Just a few weeks after a high profile, months-long corruption case drew to a close in Brazil, another big one popped out of the woodwork. On Wednesday, a group of Brazilian government officials were charged with taking cash in return for jobs and other political favors. While the new case does not match the scope of the recent mensalão (large monthly payment) case, it again features officials from the Worker’s Party, the party professing undying love for the poor and the party of current President Dilma Rousseff and her predecessor Luis Inácio Lula de Silva.
But if the mensalão was notable for being the first to put officials in jail, this case is remarkable because of who initiated the charges: the police. In Brazil, the first evidence of corruption has generally come from television exposés, but not this time, as the Wall Street Journal reports:
But the latest case followed a more institutional path, coming in the form of official charges brought by the Federal Police as result of an investigation.
Indeed, the Federal Police, Brazil’s version of the U.S. Federal Bureau of Investigation, has become increasingly proficient in using wire taps and other techniques to make corruption cases in recent years, gaining public trust in a country where skepticism about police is generally high. The fact that a whistleblower felt confident bringing such evidence to the Federal Police is a measure of the agency’s growing credibility as legitimate corruption fighters, political analysts said.

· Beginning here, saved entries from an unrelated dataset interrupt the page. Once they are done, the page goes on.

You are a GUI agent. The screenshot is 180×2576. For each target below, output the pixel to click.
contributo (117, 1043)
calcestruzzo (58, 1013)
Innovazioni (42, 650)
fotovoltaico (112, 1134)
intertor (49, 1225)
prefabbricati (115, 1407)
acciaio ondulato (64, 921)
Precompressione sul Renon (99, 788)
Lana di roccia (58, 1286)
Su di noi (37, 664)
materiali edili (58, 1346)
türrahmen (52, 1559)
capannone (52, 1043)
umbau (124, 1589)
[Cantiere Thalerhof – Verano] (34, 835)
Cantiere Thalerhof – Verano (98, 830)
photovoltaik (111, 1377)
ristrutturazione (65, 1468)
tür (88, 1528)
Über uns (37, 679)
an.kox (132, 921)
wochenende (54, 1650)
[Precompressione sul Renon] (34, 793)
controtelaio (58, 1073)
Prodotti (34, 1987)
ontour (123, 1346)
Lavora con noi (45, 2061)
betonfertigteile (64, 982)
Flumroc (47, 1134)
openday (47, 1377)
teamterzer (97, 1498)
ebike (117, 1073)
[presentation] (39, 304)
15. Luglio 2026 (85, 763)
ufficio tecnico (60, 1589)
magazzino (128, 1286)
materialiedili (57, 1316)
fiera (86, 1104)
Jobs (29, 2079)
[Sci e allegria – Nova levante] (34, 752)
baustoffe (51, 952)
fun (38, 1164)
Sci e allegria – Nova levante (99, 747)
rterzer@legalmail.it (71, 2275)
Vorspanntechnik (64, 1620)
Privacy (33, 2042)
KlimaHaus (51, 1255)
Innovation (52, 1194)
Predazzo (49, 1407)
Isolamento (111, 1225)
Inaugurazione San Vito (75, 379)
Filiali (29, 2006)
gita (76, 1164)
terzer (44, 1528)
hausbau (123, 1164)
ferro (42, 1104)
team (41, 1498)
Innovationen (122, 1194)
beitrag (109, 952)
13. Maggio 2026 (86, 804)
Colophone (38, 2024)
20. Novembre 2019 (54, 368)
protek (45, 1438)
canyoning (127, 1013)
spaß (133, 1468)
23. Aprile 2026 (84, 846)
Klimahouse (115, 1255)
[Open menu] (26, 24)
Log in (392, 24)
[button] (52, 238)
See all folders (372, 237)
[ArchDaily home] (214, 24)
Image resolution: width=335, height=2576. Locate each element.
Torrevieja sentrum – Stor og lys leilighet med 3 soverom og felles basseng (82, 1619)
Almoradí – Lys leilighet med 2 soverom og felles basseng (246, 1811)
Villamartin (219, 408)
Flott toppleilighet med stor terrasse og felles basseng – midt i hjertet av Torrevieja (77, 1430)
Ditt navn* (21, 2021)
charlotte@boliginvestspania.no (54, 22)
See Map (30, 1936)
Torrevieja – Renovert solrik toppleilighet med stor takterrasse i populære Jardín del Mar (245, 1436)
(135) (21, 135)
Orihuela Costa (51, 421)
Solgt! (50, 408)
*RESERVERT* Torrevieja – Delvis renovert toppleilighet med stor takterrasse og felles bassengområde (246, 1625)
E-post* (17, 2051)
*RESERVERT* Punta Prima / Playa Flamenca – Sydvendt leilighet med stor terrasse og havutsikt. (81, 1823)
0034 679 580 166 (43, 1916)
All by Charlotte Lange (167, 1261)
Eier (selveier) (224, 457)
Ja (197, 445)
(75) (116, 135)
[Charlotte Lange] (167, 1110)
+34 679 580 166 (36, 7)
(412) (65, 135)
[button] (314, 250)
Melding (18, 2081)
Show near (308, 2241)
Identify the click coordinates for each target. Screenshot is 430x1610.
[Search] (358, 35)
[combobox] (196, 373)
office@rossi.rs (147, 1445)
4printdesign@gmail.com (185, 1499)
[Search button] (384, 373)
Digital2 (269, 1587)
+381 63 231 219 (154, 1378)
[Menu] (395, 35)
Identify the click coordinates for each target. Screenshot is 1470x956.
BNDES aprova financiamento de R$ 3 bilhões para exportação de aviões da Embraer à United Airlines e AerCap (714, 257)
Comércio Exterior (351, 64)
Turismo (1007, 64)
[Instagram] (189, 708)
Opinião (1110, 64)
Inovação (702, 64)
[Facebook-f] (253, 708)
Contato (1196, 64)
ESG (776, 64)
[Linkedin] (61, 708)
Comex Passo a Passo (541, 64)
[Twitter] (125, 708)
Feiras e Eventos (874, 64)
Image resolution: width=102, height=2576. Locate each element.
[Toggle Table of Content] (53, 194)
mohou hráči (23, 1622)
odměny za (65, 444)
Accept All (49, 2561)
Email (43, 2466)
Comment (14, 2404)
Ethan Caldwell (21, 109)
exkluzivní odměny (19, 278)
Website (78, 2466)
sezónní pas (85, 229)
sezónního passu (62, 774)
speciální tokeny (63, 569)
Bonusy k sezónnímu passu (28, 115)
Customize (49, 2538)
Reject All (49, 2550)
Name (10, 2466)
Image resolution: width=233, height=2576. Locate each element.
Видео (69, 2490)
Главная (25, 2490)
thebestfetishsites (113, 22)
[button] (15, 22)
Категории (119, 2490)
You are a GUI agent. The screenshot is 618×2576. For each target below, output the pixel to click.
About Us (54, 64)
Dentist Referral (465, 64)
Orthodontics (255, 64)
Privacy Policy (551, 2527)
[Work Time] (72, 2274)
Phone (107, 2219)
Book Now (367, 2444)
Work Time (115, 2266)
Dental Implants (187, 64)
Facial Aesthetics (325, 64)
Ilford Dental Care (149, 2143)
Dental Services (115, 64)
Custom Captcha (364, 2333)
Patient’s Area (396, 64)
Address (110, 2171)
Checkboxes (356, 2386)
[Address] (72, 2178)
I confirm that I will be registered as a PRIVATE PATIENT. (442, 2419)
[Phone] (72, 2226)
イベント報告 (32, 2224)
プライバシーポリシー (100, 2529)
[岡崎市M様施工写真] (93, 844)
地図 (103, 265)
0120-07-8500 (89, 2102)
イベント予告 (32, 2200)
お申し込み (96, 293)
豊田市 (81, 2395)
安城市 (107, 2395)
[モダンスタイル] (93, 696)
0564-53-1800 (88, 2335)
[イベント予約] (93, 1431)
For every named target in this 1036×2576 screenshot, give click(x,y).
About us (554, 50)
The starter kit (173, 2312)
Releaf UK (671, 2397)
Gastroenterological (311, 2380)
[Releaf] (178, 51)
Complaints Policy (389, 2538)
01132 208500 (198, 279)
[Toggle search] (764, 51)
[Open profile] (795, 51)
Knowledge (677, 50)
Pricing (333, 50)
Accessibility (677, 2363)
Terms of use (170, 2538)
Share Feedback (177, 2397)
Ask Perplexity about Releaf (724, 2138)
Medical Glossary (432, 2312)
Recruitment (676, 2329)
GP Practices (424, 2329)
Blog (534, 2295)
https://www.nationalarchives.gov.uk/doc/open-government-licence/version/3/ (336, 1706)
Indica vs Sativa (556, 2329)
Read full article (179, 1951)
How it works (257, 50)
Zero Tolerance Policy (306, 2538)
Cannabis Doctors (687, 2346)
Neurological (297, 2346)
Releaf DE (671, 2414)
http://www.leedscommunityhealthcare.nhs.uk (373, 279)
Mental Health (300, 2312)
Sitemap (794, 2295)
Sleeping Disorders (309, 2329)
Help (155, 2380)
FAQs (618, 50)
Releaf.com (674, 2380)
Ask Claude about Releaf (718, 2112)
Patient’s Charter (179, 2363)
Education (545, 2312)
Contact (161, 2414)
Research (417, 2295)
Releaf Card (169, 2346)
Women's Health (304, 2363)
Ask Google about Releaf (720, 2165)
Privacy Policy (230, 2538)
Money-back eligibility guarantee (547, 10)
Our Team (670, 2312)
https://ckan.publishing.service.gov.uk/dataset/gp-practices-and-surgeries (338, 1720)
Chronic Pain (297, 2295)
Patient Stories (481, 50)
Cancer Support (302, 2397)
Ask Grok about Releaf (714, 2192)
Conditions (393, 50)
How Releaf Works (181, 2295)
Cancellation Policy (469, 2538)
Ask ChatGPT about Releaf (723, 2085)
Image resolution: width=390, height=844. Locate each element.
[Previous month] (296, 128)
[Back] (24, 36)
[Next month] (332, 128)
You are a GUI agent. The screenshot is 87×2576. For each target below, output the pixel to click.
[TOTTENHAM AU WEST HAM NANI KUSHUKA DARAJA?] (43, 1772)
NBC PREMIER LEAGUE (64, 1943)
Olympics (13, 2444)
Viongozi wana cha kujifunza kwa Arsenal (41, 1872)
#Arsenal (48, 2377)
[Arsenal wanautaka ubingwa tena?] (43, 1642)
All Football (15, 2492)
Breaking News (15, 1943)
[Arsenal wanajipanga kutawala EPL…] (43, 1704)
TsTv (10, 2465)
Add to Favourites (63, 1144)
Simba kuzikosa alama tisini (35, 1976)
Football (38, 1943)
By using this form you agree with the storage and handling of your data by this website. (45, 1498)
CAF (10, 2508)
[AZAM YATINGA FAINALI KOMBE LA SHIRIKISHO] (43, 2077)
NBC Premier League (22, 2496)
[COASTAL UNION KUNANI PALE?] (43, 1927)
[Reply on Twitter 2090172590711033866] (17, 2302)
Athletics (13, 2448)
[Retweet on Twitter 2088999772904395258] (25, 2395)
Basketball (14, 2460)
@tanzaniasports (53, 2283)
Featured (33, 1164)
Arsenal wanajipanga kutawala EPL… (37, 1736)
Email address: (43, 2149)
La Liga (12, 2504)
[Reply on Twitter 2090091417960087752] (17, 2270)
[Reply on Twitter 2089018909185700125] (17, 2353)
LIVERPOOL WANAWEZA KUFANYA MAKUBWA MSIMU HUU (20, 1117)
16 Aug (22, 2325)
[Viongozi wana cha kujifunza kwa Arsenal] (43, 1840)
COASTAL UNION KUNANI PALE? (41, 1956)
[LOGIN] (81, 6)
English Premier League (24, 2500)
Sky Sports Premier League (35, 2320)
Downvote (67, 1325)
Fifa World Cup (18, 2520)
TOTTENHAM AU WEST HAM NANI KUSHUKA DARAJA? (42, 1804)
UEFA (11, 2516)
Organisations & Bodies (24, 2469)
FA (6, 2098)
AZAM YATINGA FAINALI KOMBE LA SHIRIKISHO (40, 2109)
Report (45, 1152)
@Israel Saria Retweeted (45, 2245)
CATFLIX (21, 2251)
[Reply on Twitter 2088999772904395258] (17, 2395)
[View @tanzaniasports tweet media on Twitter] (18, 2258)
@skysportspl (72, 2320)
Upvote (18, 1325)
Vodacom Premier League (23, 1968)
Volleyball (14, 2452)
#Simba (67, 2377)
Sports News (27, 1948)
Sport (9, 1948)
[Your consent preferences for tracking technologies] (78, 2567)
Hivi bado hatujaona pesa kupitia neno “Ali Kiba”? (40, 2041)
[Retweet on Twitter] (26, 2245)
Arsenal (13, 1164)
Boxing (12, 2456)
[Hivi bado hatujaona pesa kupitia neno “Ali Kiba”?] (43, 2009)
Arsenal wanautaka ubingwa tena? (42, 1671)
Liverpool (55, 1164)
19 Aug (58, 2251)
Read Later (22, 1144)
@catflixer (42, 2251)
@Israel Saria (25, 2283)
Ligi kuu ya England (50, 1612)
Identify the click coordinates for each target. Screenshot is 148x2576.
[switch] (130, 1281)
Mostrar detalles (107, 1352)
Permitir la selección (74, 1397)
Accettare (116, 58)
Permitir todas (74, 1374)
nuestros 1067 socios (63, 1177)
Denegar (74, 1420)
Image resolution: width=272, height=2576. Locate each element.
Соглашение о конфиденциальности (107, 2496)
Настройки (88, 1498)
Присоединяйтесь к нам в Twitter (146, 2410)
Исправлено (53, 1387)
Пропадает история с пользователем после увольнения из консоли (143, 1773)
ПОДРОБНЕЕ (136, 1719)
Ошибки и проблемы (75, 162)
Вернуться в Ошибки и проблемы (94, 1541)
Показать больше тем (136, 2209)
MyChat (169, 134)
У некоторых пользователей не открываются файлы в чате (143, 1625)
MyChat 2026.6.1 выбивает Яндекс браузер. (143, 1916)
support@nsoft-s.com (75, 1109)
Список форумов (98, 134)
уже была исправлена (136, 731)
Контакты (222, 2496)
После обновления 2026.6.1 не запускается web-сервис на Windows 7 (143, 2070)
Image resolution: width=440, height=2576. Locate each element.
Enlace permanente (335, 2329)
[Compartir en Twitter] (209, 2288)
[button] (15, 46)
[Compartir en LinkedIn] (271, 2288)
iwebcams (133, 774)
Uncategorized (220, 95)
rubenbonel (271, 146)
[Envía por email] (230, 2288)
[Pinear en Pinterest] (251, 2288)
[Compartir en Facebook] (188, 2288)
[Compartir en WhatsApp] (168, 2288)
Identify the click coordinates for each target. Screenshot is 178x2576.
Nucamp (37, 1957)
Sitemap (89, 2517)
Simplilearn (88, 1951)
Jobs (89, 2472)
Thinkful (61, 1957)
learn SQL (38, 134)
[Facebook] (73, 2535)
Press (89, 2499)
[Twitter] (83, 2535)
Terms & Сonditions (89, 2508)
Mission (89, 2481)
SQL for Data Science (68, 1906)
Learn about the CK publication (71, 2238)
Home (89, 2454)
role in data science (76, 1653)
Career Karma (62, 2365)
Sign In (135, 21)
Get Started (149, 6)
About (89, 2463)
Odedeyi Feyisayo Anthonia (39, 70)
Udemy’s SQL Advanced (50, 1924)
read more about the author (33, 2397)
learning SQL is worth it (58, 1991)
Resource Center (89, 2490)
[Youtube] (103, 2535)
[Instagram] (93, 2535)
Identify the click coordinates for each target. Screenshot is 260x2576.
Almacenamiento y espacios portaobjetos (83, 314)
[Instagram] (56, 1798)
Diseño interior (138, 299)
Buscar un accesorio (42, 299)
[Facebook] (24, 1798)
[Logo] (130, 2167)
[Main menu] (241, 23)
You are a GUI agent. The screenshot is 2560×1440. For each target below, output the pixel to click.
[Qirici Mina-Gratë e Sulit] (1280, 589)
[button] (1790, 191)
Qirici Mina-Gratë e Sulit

For supporters of President Rousseff, this new case is proof that the first was not a fluke, and that whatever problems exist in her party, Rousseff herself is working to change things and to eliminate entrenched corruption.
It will take more than a corruption case or two before centuries old traditions of corruption in Brazilian politics can really change. But despite all the problems, all the backsliding and all the legacy issues from the past, Brazil is moving forward and becoming a stronger and a more capable society. We can only wish that some of its neighbors would do the same thing.